**Task to complete**
Reproduce, exactly, the lines of the material below from the line containing "This screenshot has height=474, width=757." through the line containing "Image resolution: width=1592", with both end lines included and nothing else.
■ ■ ■ ■ ■ ■ ■
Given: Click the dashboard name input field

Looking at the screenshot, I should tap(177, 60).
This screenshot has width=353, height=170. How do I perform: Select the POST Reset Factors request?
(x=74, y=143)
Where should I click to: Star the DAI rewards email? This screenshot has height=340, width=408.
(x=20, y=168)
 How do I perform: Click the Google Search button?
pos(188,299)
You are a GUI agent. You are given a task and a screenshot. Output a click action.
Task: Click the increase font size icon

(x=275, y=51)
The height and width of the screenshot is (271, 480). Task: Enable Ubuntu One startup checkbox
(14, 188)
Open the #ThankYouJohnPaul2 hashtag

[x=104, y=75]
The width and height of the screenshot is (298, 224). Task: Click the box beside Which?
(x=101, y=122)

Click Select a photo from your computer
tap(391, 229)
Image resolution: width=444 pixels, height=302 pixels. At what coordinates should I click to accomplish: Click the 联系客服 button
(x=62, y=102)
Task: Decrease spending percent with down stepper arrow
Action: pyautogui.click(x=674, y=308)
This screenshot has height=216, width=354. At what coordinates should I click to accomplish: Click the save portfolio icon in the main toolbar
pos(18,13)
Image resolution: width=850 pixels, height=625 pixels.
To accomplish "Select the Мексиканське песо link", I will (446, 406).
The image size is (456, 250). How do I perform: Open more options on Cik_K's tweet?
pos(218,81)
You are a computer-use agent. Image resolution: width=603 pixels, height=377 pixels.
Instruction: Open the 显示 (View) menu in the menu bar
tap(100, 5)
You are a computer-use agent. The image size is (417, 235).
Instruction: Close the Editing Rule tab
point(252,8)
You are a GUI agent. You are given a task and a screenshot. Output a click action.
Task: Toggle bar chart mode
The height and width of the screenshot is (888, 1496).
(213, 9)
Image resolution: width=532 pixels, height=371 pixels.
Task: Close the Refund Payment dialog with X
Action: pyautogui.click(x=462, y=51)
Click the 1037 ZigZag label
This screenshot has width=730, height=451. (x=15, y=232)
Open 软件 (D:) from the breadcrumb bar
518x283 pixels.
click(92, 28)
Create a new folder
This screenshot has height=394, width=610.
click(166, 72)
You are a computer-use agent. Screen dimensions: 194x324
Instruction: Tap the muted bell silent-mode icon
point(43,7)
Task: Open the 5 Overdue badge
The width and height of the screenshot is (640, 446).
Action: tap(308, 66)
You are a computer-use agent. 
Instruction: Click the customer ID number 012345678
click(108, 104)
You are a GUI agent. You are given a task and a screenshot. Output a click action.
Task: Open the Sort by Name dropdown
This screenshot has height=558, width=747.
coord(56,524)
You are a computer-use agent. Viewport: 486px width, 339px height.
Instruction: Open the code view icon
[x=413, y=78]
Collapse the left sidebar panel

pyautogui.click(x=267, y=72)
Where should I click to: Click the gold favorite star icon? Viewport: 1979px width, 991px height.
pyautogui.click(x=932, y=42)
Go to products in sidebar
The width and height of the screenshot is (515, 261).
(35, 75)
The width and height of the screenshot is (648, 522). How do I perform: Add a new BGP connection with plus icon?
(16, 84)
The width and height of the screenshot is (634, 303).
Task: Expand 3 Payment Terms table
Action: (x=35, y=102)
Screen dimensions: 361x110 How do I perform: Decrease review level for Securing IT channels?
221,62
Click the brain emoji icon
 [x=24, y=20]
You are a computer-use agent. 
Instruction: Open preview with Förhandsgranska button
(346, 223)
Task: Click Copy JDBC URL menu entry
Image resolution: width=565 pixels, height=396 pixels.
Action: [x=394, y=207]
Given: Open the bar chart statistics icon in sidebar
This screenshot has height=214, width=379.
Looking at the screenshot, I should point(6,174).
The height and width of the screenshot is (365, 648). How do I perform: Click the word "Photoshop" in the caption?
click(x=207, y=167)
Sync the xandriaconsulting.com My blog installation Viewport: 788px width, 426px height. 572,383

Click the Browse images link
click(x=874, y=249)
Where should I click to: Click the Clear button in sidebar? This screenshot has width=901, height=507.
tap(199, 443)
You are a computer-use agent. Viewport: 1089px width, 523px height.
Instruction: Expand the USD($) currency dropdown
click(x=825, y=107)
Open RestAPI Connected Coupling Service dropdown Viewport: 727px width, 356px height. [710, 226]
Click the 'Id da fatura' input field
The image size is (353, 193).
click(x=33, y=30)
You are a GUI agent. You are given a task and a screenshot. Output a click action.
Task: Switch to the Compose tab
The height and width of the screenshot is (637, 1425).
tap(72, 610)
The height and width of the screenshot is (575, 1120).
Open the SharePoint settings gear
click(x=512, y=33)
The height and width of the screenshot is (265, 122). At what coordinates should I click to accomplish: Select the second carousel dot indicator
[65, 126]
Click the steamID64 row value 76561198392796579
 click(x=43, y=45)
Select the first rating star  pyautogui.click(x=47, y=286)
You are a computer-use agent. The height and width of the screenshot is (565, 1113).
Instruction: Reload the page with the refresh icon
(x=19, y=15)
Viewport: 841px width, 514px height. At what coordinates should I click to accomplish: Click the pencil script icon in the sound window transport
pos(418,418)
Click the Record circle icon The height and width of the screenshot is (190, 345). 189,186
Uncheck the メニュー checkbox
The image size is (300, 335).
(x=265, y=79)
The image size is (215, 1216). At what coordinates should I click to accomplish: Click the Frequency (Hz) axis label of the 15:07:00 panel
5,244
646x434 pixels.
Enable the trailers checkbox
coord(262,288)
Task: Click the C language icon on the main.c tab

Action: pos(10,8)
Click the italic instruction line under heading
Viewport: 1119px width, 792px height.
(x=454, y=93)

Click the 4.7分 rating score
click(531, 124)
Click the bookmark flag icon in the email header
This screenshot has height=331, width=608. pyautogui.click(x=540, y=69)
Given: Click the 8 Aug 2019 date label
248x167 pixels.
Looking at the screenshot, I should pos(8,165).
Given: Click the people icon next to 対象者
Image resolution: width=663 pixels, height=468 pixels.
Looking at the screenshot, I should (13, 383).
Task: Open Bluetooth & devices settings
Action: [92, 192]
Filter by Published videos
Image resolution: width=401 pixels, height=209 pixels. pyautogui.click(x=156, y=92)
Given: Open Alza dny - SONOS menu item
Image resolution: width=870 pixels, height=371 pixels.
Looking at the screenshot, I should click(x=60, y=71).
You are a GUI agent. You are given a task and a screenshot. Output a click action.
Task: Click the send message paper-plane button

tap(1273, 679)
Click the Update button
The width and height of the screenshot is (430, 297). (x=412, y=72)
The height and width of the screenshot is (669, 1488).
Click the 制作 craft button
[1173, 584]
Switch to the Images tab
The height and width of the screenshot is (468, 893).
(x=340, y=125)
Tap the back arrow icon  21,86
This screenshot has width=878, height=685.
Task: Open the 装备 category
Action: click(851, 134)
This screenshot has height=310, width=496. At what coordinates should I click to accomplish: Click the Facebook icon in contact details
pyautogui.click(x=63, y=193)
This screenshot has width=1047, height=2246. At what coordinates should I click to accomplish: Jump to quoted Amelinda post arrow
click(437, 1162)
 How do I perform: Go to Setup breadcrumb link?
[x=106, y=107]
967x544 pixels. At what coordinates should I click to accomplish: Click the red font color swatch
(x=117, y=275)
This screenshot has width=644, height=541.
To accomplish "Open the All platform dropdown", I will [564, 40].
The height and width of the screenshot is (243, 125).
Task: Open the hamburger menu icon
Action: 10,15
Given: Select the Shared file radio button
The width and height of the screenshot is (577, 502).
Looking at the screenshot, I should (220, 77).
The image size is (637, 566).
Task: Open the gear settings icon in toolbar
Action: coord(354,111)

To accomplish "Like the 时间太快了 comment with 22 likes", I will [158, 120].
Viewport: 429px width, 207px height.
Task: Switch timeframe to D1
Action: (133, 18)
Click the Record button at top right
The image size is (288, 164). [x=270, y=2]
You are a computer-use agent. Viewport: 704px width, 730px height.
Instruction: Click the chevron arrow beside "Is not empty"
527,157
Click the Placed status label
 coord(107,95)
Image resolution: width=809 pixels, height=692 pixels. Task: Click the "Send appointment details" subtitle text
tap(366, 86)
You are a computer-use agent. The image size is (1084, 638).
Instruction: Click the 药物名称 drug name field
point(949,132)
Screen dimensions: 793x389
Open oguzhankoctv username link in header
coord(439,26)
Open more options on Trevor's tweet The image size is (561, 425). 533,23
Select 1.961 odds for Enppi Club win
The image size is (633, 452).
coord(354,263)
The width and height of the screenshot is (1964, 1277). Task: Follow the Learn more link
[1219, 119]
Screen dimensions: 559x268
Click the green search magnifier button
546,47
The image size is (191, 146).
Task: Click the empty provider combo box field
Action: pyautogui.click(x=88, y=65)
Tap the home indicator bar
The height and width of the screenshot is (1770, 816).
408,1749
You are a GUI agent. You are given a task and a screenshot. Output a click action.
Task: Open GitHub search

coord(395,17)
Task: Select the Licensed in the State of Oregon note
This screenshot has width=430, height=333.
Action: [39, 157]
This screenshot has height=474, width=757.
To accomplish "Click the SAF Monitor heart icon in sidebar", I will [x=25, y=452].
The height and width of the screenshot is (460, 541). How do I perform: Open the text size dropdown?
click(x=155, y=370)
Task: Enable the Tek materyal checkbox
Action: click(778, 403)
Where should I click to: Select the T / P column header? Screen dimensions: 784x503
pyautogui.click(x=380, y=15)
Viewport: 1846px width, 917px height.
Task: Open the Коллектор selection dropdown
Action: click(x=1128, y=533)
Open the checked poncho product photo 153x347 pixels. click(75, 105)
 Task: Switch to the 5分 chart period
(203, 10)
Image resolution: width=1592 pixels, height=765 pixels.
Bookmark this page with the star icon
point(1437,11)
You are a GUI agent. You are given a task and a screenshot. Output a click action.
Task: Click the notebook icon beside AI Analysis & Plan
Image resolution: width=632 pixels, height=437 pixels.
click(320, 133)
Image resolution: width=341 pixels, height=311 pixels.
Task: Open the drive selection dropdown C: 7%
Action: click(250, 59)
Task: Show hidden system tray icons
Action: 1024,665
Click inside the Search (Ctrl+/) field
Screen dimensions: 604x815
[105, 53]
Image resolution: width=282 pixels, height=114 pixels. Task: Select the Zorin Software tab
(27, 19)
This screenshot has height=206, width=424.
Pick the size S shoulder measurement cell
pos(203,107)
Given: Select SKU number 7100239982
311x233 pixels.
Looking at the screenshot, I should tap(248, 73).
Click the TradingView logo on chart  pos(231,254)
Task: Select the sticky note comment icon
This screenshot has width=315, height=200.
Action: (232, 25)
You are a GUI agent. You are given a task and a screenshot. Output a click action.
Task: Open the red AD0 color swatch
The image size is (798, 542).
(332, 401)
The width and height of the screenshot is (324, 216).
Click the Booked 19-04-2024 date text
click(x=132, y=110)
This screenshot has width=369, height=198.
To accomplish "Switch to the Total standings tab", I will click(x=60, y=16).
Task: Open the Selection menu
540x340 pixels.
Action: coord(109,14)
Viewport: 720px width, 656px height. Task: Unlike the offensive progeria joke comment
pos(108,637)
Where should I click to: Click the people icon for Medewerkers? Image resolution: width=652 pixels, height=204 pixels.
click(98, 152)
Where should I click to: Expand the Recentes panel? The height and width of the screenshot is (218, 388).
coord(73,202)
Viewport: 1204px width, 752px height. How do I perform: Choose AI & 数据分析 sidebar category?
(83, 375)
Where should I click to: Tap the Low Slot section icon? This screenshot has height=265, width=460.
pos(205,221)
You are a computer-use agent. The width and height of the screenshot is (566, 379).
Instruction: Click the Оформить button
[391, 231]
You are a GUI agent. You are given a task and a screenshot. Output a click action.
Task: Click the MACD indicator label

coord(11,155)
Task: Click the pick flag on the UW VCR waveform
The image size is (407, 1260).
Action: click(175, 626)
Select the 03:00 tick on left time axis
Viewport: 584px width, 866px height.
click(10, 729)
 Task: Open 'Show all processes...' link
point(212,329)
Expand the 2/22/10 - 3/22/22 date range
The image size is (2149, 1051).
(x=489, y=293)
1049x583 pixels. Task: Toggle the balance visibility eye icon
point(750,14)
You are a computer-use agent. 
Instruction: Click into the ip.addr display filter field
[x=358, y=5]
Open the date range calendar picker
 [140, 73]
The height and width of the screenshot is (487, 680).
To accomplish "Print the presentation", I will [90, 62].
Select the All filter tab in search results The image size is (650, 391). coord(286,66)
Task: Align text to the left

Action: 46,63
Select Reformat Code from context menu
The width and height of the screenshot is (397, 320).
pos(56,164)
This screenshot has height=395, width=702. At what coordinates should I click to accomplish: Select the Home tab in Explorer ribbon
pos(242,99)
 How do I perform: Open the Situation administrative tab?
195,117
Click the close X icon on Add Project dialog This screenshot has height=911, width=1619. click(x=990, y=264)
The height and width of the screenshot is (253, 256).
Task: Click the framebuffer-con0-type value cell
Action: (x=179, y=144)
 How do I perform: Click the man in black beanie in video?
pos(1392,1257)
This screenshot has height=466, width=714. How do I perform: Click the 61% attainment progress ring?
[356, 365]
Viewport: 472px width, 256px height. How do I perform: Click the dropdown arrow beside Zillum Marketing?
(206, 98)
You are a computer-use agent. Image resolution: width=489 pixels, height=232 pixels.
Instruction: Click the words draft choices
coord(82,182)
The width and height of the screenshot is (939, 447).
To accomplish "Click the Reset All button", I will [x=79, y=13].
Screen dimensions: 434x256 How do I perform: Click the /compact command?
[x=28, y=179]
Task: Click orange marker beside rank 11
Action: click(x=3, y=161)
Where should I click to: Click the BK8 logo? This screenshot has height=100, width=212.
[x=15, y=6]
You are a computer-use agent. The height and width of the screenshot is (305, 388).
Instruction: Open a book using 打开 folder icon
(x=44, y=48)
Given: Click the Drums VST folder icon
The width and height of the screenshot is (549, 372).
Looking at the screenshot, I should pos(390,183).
■ ■ ■ ■ ■ ■ ■
**Response area**
This screenshot has height=474, width=757.
To accomplish "Click the SAF Monitor heart icon in sidebar", I will [x=25, y=452].
The height and width of the screenshot is (460, 541). How do I perform: Open the text size dropdown?
click(x=155, y=370)
Task: Enable the Tek materyal checkbox
Action: click(778, 403)
Where should I click to: Select the T / P column header? Screen dimensions: 784x503
pyautogui.click(x=380, y=15)
Viewport: 1846px width, 917px height.
Task: Open the Коллектор selection dropdown
Action: click(x=1128, y=533)
Open the checked poncho product photo 153x347 pixels. click(75, 105)
 Task: Switch to the 5分 chart period
(203, 10)
Image resolution: width=1592 pixels, height=765 pixels.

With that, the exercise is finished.